:: PROBLEM DETAILS ::
Retype only the stretch of lines that starts with the line containing "Where should I click to: Open" and ends with the last line of the records, both included, exactly.

Records from a dataset:

---

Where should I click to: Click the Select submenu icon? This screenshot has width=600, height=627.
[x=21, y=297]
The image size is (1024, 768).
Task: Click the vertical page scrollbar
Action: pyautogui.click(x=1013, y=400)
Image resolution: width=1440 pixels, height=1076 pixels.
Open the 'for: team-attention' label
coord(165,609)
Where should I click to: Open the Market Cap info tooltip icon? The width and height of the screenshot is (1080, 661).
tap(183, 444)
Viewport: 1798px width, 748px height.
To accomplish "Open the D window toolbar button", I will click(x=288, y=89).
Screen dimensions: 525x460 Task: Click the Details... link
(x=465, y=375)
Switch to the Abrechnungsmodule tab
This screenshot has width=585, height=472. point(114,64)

---

:: TASK RESULT ::
Where should I click to: Open the Market Cap info tooltip icon? The width and height of the screenshot is (1080, 661).
tap(183, 444)
Viewport: 1798px width, 748px height.
To accomplish "Open the D window toolbar button", I will click(x=288, y=89).
Screen dimensions: 525x460 Task: Click the Details... link
(x=465, y=375)
Switch to the Abrechnungsmodule tab
This screenshot has width=585, height=472. point(114,64)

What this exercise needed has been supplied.